RAW DATA START
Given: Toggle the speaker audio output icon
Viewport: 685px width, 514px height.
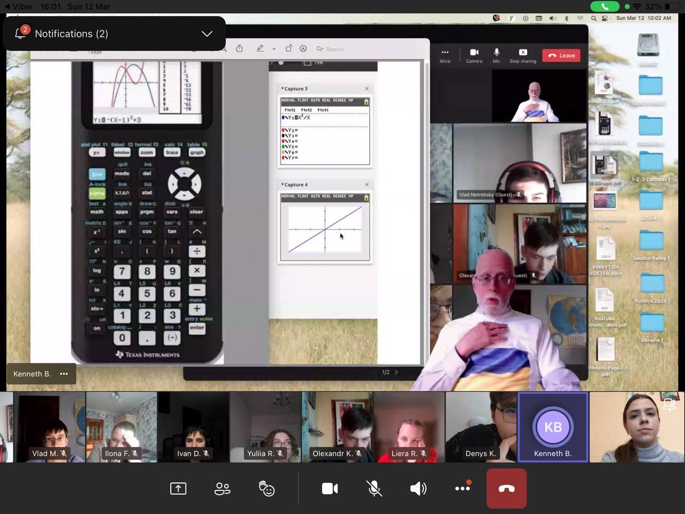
RAW DATA END
RAW DATA START
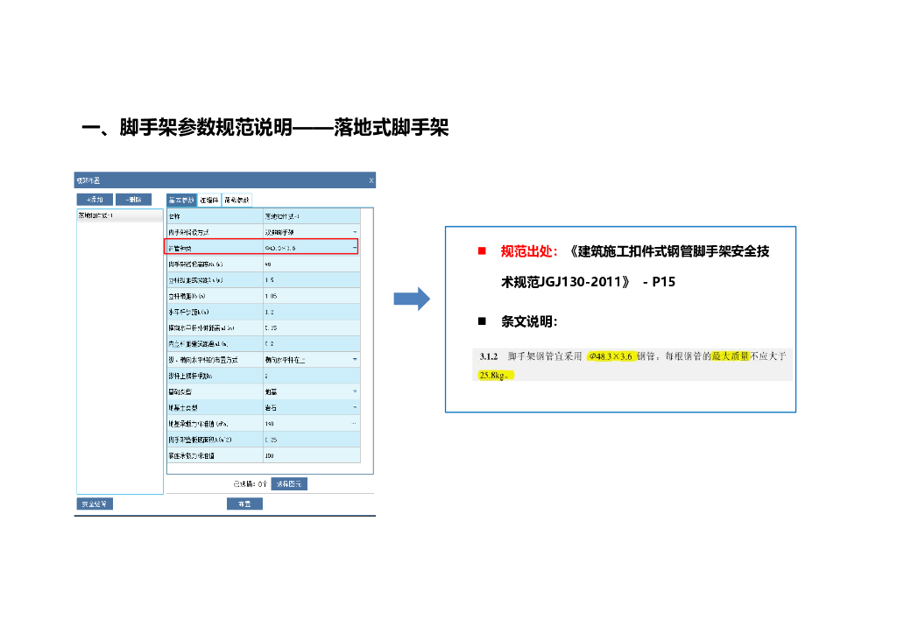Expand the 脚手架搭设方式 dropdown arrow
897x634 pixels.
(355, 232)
RAW DATA END
* _TASK GOAL_
Given the records above, reproduce precisely and only the lines between the line holding "Given: Toggle the speaker audio output icon" and the line holding "Viewport: 685px width, 514px height.", inclusive.

* _EXERCISE RESULT_
Given: Toggle the speaker audio output icon
Viewport: 685px width, 514px height.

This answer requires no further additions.